* [Data to examine]:
· · ·

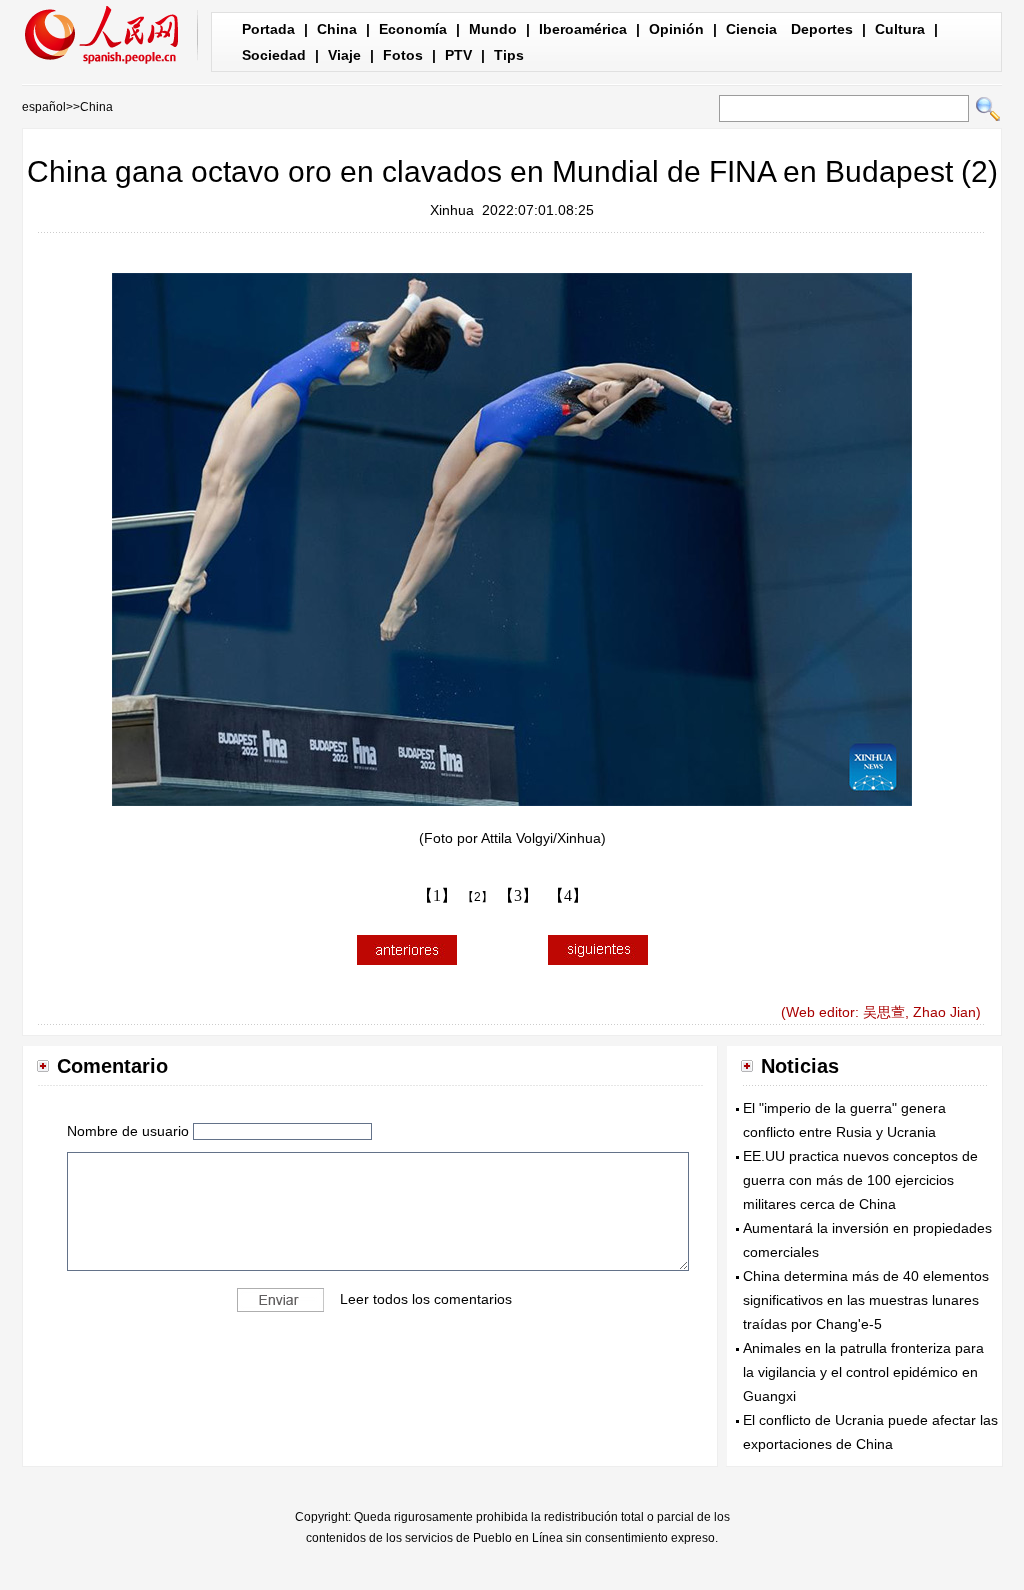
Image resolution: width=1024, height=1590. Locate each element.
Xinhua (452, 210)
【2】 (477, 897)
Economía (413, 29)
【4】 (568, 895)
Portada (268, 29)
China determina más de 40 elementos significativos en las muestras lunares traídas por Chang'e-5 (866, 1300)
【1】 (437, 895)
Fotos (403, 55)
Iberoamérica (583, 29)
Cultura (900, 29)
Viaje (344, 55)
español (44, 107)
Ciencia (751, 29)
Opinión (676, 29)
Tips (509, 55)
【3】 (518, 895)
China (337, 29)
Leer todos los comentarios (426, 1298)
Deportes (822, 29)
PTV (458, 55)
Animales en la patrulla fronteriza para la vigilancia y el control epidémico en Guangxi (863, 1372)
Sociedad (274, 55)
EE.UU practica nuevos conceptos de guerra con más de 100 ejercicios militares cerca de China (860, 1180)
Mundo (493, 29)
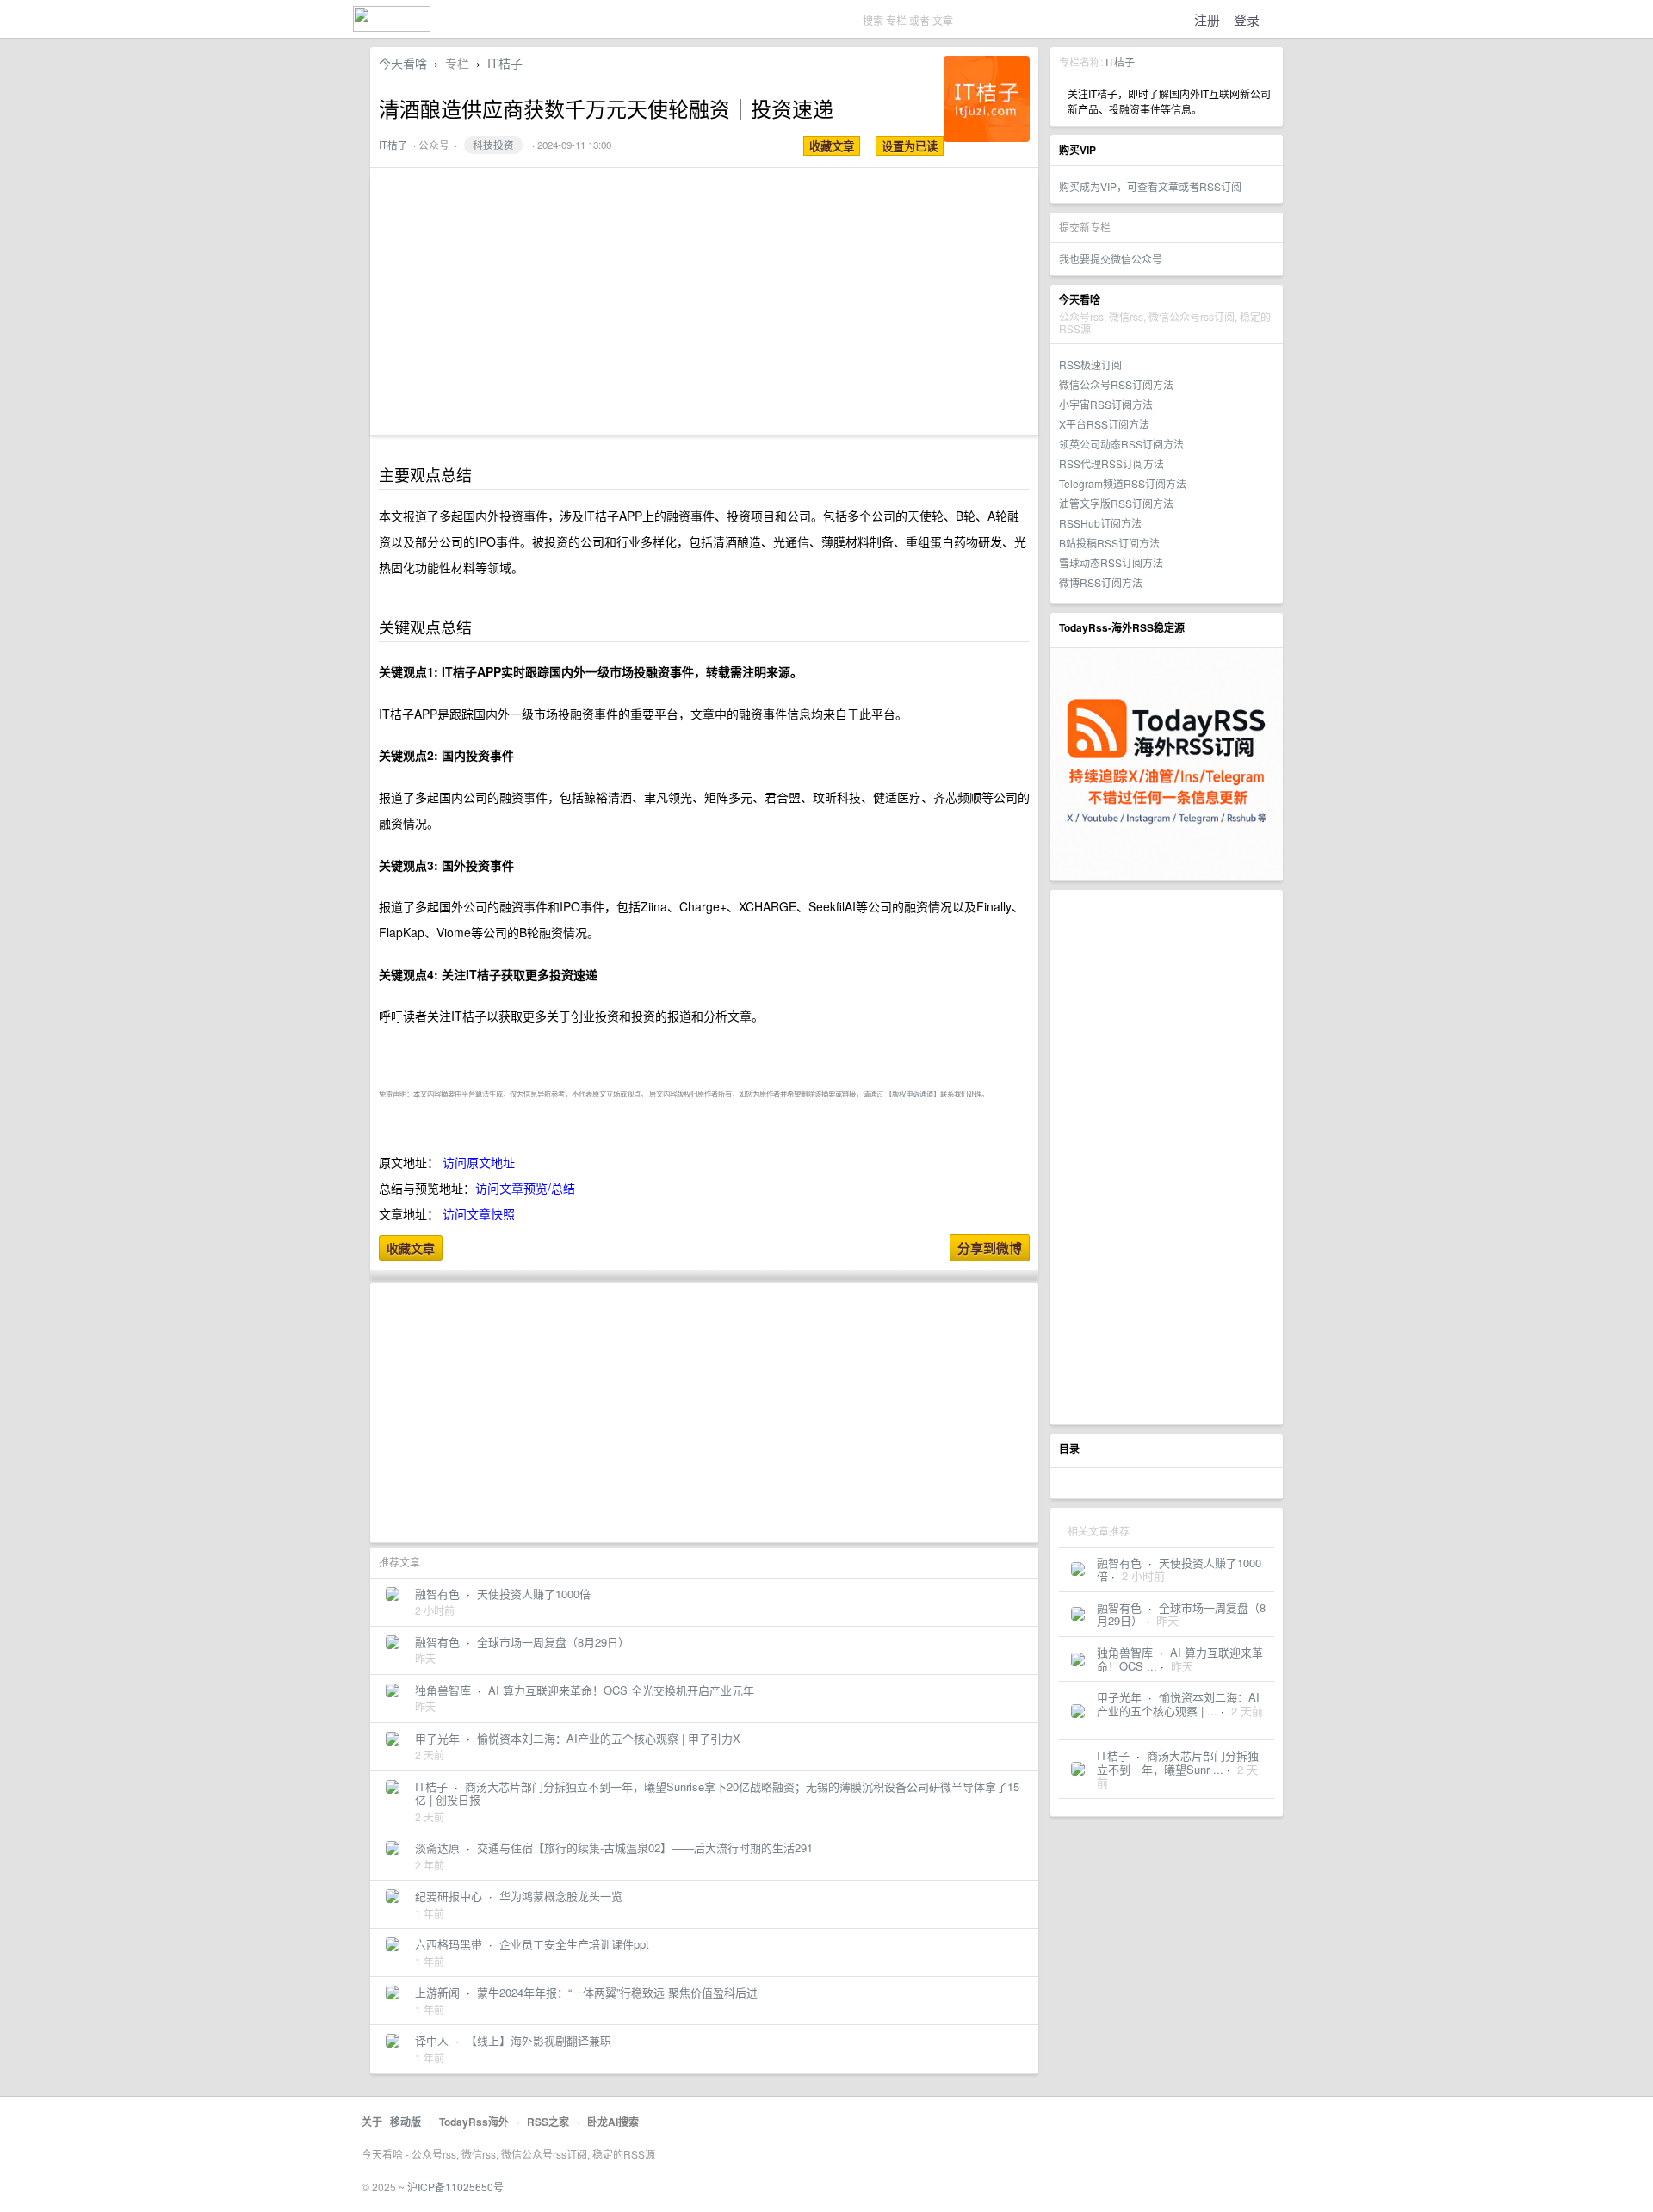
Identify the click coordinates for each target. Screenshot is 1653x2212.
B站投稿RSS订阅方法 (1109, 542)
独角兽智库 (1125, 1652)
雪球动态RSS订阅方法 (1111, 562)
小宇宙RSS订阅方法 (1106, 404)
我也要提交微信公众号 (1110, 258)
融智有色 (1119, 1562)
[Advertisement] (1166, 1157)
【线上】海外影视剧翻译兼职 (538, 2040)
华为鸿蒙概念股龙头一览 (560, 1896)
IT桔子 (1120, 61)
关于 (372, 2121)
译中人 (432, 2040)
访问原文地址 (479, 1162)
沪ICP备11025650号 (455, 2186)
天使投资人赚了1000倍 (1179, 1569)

· · ·

* [What is expected]:
Copy all lines of the records that have the string "China" in them.

* [Finished exercise]:
China determina más de 40 elementos significativos en las muestras lunares traídas por Chang'e-5 (866, 1300)
China (337, 29)
EE.UU practica nuevos conceptos de guerra con más de 100 ejercicios militares cerca de China (860, 1180)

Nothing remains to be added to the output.